::: SUPPLIED TEXT :::

Talk:GJ 1132 b
This is the talk page for discussing improvements to the GJ 1132 b article. This is not a forum for general discussion of the article's subject. |
Article policies
|
Find sources: Google (books · news · scholar · free images · WP refs) · FENS · JSTOR · TWL |
This article is rated Start-class on Wikipedia's content assessment scale. It is of interest to the following WikiProjects: | ||||||||||||||
|
Observations
editIs this the smallest transiting exoplanet discovered through ground-based observations? If so, should it be mentioned here? — Preceding unsigned comment added by 176.46.22.7 (talk) 10:36, 12 November 2015 (UTC)
Hotter than Venus?
editThe Article suggests that Gliese 1132 b is hotter than Venus but in reality...

::: DATASET CONTENT :::

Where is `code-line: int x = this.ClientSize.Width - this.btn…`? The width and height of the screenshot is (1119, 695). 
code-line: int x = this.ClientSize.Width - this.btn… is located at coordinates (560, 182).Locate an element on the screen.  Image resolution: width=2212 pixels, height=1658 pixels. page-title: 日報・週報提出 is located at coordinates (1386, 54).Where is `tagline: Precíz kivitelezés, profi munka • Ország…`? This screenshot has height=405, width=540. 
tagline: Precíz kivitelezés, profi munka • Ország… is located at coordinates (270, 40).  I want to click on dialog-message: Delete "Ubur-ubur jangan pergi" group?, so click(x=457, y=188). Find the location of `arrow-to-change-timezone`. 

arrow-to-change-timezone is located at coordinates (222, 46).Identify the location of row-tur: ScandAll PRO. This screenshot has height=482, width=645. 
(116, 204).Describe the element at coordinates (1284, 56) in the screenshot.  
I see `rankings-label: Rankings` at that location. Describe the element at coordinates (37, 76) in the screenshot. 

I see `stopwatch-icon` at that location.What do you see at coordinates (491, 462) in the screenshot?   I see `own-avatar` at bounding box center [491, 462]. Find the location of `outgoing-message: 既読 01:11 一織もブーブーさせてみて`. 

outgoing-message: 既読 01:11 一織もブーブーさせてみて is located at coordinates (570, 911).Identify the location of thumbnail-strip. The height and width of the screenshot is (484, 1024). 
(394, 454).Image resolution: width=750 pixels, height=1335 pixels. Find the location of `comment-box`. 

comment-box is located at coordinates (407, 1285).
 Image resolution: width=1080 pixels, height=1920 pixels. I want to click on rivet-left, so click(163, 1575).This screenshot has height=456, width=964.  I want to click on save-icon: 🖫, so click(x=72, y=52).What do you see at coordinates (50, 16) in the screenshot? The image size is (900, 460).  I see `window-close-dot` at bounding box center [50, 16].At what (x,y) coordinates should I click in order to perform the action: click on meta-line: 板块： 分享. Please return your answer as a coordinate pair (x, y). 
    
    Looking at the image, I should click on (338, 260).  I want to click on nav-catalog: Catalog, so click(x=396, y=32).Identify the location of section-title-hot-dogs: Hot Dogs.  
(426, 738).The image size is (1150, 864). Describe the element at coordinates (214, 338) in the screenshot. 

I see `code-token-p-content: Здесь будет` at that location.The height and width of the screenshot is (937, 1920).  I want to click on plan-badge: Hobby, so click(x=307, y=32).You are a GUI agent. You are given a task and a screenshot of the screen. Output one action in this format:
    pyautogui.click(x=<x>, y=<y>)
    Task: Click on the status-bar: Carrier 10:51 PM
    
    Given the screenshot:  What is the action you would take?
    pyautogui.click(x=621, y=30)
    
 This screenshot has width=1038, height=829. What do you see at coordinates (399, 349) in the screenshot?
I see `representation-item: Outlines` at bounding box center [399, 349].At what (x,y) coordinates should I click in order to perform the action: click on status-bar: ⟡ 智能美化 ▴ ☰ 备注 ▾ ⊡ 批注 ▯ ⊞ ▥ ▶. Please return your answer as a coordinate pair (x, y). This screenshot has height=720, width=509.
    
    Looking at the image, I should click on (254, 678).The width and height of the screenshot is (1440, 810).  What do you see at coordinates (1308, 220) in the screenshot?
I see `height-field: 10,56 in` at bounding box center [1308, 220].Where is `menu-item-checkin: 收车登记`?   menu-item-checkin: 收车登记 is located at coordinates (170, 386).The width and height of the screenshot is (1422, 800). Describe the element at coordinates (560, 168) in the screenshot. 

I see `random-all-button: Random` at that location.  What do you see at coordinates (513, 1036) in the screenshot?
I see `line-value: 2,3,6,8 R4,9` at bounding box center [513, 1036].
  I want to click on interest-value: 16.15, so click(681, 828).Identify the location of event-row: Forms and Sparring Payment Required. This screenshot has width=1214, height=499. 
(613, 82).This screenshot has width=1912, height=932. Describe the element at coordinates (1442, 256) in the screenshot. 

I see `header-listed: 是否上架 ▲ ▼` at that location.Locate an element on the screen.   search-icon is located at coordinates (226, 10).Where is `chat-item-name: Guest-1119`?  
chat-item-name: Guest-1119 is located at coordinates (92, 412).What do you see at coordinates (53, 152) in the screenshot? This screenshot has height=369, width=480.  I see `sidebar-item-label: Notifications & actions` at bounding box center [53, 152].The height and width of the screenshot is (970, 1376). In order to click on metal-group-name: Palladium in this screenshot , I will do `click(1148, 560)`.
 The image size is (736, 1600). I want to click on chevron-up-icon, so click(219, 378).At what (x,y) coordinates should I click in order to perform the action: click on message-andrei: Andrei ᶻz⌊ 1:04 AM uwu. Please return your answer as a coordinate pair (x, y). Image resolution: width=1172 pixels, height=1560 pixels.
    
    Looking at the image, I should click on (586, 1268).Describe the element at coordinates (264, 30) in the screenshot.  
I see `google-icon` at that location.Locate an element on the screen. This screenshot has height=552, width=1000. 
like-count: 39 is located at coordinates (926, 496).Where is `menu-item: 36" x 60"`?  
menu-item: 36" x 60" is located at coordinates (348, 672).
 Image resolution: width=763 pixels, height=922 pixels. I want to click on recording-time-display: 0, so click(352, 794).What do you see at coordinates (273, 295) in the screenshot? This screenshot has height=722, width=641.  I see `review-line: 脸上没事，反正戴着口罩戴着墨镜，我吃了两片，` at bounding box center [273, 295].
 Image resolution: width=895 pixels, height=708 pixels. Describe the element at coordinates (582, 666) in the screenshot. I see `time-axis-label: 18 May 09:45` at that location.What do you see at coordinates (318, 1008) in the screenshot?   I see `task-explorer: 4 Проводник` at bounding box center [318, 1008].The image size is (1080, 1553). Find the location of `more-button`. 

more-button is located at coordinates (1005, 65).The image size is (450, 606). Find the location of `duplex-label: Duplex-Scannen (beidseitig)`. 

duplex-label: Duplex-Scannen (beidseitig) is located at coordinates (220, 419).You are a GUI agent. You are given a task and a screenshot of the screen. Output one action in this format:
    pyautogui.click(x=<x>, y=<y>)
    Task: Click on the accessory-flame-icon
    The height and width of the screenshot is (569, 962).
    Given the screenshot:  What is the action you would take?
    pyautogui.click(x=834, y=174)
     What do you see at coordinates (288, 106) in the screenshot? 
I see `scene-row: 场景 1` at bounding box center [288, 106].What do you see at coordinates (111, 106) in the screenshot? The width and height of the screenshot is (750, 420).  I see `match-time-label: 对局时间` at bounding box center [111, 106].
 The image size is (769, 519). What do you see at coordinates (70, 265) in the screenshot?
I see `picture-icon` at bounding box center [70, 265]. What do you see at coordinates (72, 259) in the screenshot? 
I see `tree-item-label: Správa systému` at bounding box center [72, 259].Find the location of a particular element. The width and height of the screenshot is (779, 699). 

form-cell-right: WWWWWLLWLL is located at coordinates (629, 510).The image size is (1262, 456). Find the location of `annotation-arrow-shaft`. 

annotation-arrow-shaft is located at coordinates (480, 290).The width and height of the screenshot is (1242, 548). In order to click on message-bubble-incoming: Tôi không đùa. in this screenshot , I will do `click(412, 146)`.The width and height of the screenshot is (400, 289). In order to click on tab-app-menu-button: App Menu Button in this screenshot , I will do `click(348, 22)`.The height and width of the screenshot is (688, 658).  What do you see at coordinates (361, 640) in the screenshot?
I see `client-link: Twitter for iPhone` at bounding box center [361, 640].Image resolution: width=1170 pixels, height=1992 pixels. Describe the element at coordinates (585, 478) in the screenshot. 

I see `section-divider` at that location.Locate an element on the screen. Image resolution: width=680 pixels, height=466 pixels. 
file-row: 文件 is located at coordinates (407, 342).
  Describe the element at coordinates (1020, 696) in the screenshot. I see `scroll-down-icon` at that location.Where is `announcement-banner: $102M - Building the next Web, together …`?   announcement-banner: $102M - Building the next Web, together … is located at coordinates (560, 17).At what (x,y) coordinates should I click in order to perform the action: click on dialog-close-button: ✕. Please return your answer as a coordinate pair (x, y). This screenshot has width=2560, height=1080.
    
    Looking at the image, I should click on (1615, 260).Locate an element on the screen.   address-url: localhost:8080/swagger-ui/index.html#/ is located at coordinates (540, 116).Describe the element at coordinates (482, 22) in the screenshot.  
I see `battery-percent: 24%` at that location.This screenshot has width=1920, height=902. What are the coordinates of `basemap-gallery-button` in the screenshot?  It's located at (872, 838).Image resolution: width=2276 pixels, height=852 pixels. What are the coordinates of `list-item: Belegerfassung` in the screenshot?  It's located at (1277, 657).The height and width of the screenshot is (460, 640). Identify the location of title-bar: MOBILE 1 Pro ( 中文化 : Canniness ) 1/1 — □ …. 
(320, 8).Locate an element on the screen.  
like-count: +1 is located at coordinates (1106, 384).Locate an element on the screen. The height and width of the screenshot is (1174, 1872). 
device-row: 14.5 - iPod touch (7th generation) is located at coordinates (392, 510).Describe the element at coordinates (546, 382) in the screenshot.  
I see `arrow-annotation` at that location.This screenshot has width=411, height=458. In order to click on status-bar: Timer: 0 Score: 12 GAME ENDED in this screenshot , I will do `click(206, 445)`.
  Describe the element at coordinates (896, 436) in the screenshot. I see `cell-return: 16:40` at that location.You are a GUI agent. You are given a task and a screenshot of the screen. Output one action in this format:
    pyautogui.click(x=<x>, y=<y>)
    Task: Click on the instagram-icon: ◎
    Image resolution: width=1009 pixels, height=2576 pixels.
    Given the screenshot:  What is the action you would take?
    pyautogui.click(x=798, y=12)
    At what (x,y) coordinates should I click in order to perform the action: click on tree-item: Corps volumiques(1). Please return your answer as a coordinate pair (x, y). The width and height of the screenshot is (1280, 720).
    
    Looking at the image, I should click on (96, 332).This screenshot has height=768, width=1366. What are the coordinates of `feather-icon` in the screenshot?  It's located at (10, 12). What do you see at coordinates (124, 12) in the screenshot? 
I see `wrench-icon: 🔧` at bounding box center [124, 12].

:::

▶ _QUESTIONS_:
a - From the GJ 1132 b talk page, set down the passage that opens with the words containing "Talk:GJ 1132 b" and closes with "November 2015 (UTC)".
b - Extend the GJ 1132 b talk page from the point where it stops.

▶ _LIST OF ANSWERS_:
a -
Talk:GJ 1132 b
This is the talk page for discussing improvements to the GJ 1132 b article. This is not a forum for general discussion of the article's subject. |
Article policies
|
Find sources: Google (books · news · scholar · free images · WP refs) · FENS · JSTOR · TWL |
This article is rated Start-class on Wikipedia's content assessment scale. It is of interest to the following WikiProjects: | ||||||||||||||
|
Observations
editIs this the smallest transiting exoplanet discovered through ground-based observations? If so, should it be mentioned here? — Preceding unsigned comment added by 176.46.22.7 (talk) 10:36, 12 November 2015 (UTC)

b -
Planet | Temperature | Notes |
---|---|---|
Venus | 737 K (464 °C; 867 °F) | Mean temperature |
Gliese 1132 b | 500 K (227 °C; 440 °F) | Estimated |
Soo Venus is hotter than Gliese 1132 b? Or the initial temperature of 500 K was a mistake or original research? I noticed that originally the planetbox had 500 K but in the Article it was 500°F, Which would result in a somewhat similar number 533 K (500 °F (260 °C; 533 K)) Davidbuddy9 (talk) 04:55, 14 November 2015 (UTC)
- Well there seems to be a lot of confusion; articles using different measures and different scales, all not very helpful. Unfortunately you have not compared like with like in that table. The Venus figure above is the measured mean surface temperature, which is atmosphere dependant. The Gliese 1132 b figure appears to be an average of the estimated equilibrium temperature. In fact the actual paper [1] (btw why does our article link to the pay-walled version?) gives the range of equilibrium temperature as;
- "between 580 K (assuming a Bond albedo of 0) and 410 K (assuming a Venus-like Bond albedo of 0.75)"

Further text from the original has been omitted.